### Collected data
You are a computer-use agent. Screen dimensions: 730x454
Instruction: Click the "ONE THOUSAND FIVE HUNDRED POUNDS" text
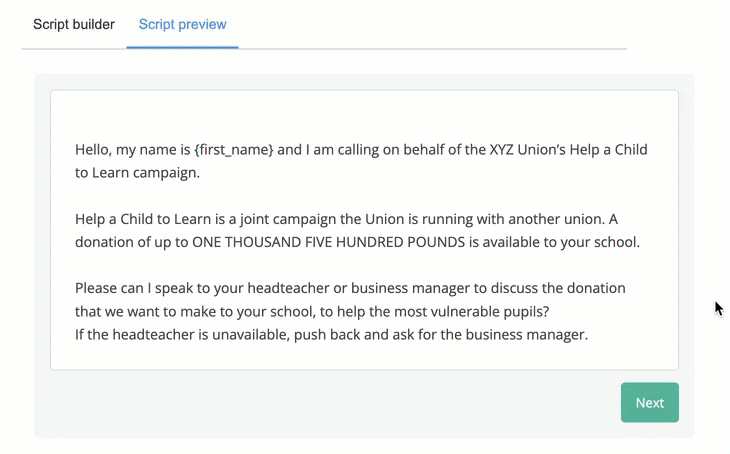click(x=329, y=242)
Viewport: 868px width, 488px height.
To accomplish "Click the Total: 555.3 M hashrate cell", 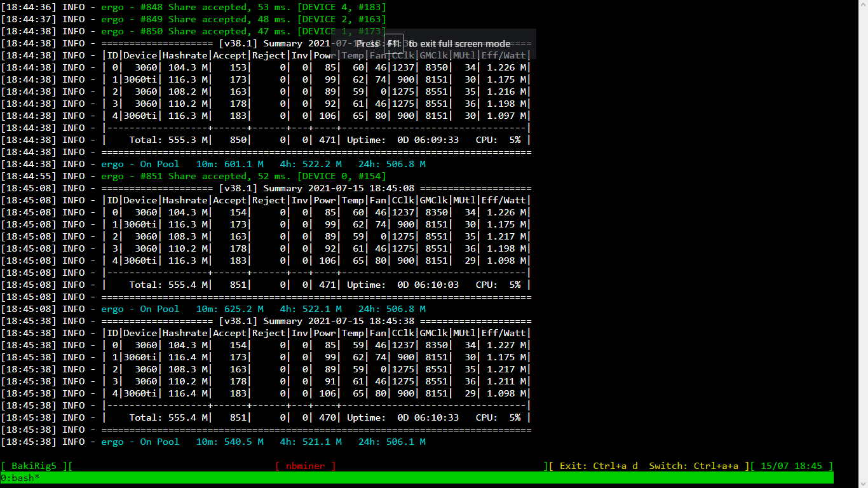I will 168,140.
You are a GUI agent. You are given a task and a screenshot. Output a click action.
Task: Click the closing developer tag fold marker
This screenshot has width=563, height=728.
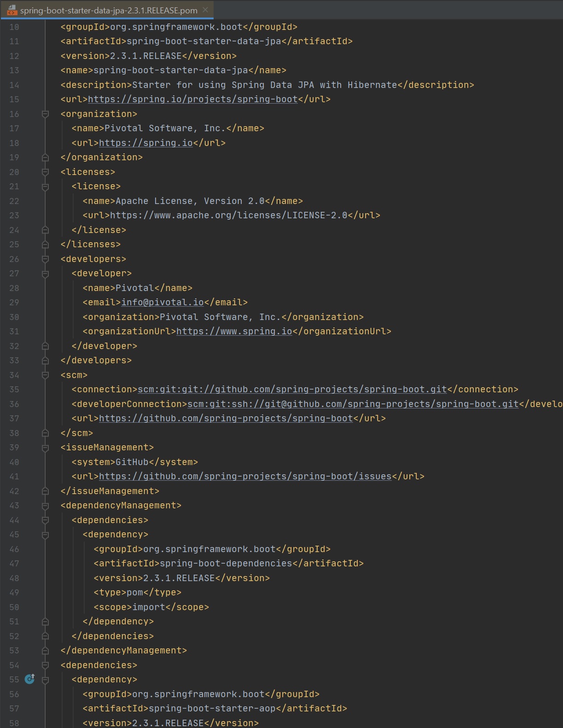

### Assigned task
Return each line among the entries that holds the word "screenshot".

### Result of this exercise
You are a GUI agent. You are given a task and a screenshot. Output a click action.
This screenshot has width=563, height=728.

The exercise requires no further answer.